— Pixel coordinate grounding data —
········
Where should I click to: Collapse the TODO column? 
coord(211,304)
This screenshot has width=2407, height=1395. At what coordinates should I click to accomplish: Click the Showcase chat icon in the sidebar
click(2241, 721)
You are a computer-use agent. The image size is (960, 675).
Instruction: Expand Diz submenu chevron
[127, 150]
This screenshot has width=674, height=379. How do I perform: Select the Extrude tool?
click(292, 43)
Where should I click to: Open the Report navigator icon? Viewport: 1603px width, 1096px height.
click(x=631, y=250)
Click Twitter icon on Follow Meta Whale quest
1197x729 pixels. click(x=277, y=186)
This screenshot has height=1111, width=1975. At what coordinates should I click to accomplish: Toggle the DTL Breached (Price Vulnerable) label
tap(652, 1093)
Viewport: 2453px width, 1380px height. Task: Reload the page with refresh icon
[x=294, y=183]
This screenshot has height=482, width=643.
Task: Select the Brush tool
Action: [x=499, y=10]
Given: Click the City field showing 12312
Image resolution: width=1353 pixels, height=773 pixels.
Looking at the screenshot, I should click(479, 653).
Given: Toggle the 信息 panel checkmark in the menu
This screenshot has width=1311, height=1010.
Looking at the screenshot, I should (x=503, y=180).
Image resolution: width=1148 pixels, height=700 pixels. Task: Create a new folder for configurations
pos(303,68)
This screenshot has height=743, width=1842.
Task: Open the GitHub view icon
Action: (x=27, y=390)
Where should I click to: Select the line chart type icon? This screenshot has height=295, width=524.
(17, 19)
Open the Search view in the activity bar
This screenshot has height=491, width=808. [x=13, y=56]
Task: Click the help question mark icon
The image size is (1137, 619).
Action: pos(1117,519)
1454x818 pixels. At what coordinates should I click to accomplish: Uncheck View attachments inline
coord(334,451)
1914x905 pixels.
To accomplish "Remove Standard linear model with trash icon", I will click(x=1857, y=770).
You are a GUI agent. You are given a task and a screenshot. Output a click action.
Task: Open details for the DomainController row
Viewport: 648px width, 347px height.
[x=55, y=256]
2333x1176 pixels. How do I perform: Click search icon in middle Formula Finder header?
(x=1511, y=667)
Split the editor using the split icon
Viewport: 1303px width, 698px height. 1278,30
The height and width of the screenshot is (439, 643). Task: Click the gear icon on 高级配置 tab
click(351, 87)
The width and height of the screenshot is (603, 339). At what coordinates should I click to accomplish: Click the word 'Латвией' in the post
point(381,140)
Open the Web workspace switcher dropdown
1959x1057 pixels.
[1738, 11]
········
Only one number is wanted: how many lines of the data above include the word "agent".

2